L’intelligenza artificiale potrebbe rappresentare una grande risorsa per l’avanzamento della tecnologia perché ci stiamo avvicinando ad un punto critico. Il problema cui stiamo andando incontro, infatti, è un aumento sempre maggiore di richiesta di risorse perché la domanda informatica sta crescendo ad un livello esponenziale tenendo anche conto dell’aumentare della complessità dei sistemi quantici. Ciò significa che anche un super computer potrebbe non essere più sufficiente per andare incontro a queste necessità.

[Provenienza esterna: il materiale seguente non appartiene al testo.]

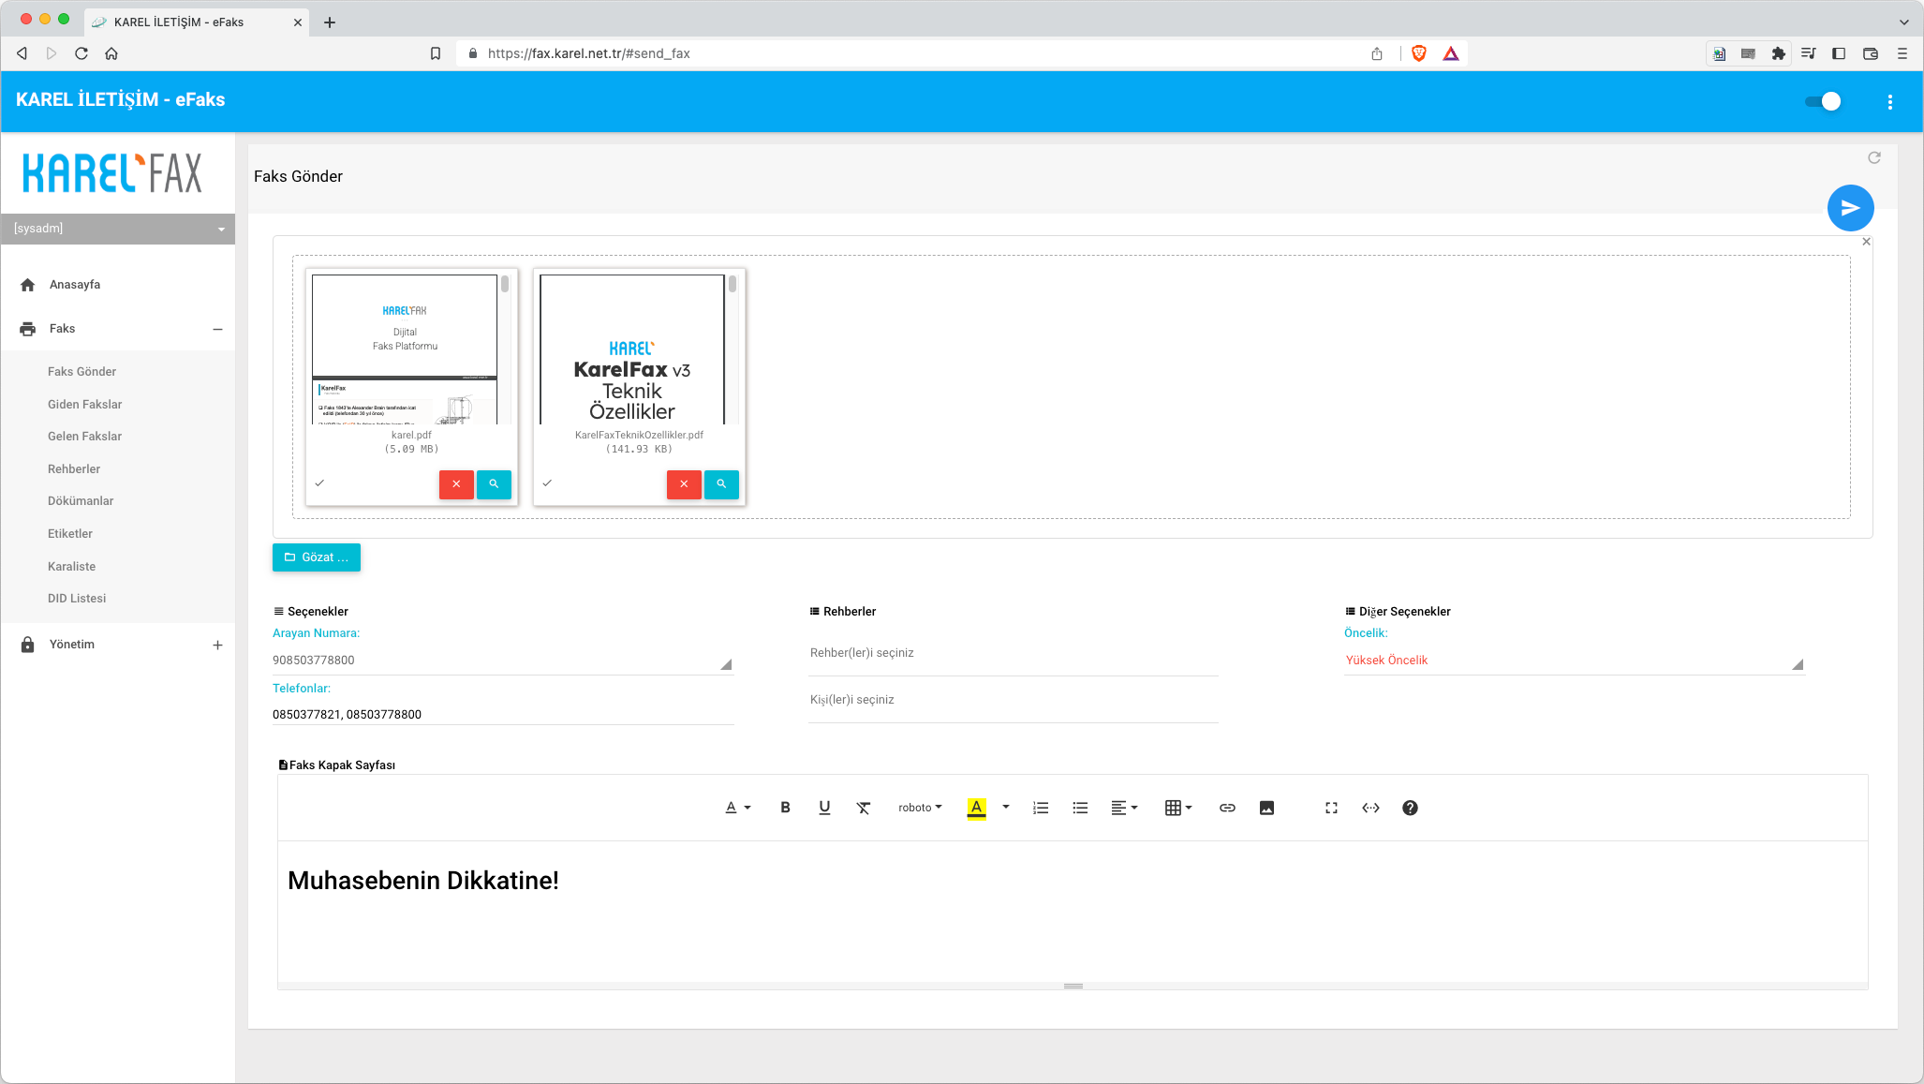
Task: Toggle bold formatting in editor
Action: pos(785,808)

In questo contesto si va ad inquadrare l’intelligenza artificiale che, com’è sempre più facile notare, sta crescendo a livelli esponenziali entrando in tutti gli aspetti della propria vita, sia essa lavorativa o privata. Si è quindi arrivati a progettare delle reti neurali che vanno ad adoperare delle reti neurali che vanno ad emulare dei sistemi quantistici di grandi dimensioni mediante degli schemi computazionali. E’ importante tenere presente che la quantità di potenza di calcolo richiesta per portare avanti le ricerche nella fisica quantistica è molto elevata. L’intelligenza artificiale è un valido mezzo per offrire a questi ricercatori la giusta potenza di calcolo per poter proseguire con le proprie ricerche in tutta tranquillità senza però togliere potenze agli altri settori dell’informatica.

La fisica quantistica potrebbe quindi proseguire il suo tragitto verso il progresso senza dover creare delle problematiche rispetto alle altre branche di questa importante scienza.